Talk is cheap …
Posted on June 8, 2007 | Filed Under communication technologies, public services
while broadband data remains expensive and, sometimes, elusive. This may well be the essence of the roaming regulation (which was approved by the Council yesterday - the formal decision is scheduled for 25 June 2007), once all the hot air will be gone. More on the roaming regulation will be posted here shortly, and so we look forward to this summer, when we will all have “something else to smile about while on holidays thanks to the new EU roaming Regulation”, as Commisisoner Reding promises us (by explicitly stressing “something else“ I am sure what the Commissioner refers to are her own press releases, which give us something to smile each time we read them: take, for instance, Reding’s joy about Europe’s internal market becoming “truly borderless, even for mobile phone bills”, just as if up to now phone bills were prohibited from moving around Europe).

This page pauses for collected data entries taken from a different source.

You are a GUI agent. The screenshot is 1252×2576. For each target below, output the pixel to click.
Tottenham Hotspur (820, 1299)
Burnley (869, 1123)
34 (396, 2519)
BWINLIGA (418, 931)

But talk is cheap might also have been the catch phrase for a conference that took place in May: “Bridging the Broadband Gap” was addressed by four Members of the EU Commission - you can read their speeches here:
- Mariann Fischer Boel - Quote: “So with regard to rural policy and broadband, we have launched the boat, and we will see where it goes.” (Sounds a lot like Shakespeare: “Mischief thou art afoot, Take thou what course thou wilt!” [Julius Caesar])

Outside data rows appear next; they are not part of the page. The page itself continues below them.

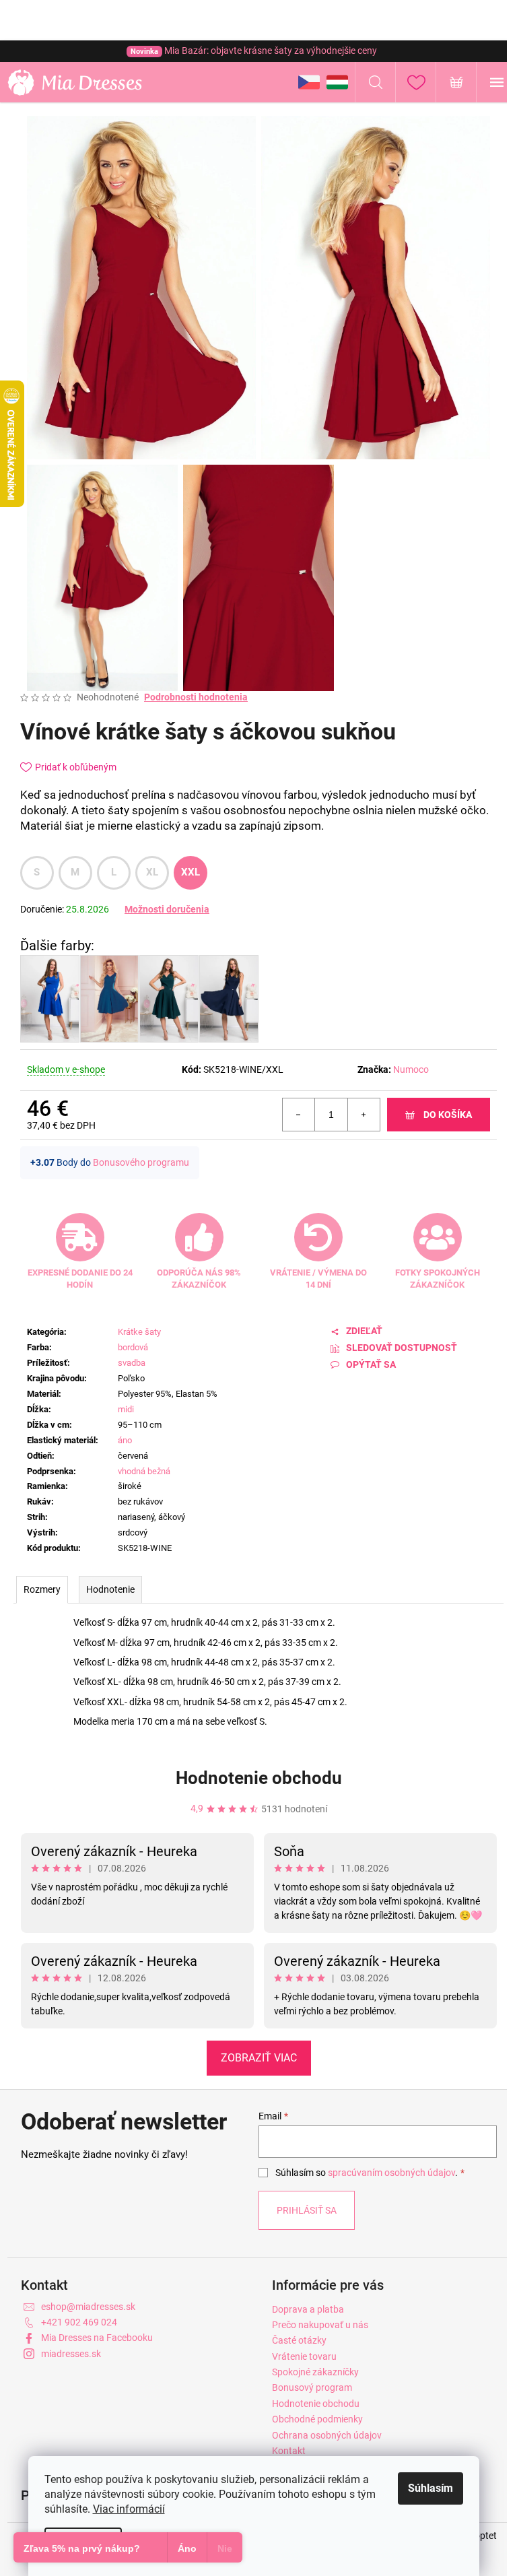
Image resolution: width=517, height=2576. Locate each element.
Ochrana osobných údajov (327, 2435)
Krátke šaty (139, 1332)
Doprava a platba (308, 2309)
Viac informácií (129, 2509)
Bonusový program (312, 2387)
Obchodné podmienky (317, 2419)
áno (125, 1440)
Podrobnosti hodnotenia (196, 697)
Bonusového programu (141, 1162)
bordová (133, 1347)
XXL (191, 872)
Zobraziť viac (259, 2057)
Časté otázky (299, 2340)
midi (126, 1409)
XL (152, 872)
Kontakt (289, 2450)
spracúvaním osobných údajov (391, 2172)
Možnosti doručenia (167, 909)
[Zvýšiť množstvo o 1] (363, 1114)
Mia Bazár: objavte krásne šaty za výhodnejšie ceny (254, 50)
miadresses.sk (71, 2353)
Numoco (411, 1069)
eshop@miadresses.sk (88, 2306)
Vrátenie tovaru (304, 2356)
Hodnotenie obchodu (259, 1778)
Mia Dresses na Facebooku (97, 2337)
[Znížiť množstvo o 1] (299, 1114)
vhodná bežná (144, 1471)
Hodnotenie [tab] (110, 1589)
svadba (131, 1363)
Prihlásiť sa (307, 2210)
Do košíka (447, 1114)
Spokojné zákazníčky (315, 2372)
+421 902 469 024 (79, 2322)
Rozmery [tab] (42, 1589)
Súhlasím (430, 2488)
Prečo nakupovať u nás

- Danuta Hübner - Quote: “We have to foster building relationship capital, through increasing the communities’ capacity to cooperate and to mobilise all the available expertise, and, finally, through building relations founded on trust and mutual confidence.” (Or, as Shakespeare put it: “One feast, one house, one mutual happiness.” [The Two Gentlemen of Verona])
- Viviane Reding - Quote: “Diversity is one of Europe’s competitive advantages - broadband can make it fly.” (Shakespeare: “your consent gives strength to make it fly.” [Romeo and Juliet”]).
- Neelie Kroes - Quote: “This event should be a practical example of ‘bringing Europe closer to its citizens’, so I hope for a real debate on the real issues.” (Shakespeare: “it is not to be question’d that they had gather’d a wise council to them of every realm, that did debate this business” [King Henry VIII])
Basically, Reding said broadband was important, then she praised competition and advertised the upcoming reform of the telecommunications regulatory framework. However, the one concrete information packaged in her speech was the delay in addressing reform of the Universal Service Obligation. In last years’s Communication on the Review, a Green Paper on universal service was promised for 2007. In her speech this May, Reding put that off for another year; the legislative proposals (if any) will not be brought forward before 2009 (”This could in turn lead to legislative proposals in 2009.”).
It’s a polite way of saying: Universal Service reform has been called off - at least it will not be part of “tomorrow’s framework” .
PS: here you find the Communication “Bridging the Broadband Gap” of March 2006 and the Conference Conclusions of the May 2007-conference.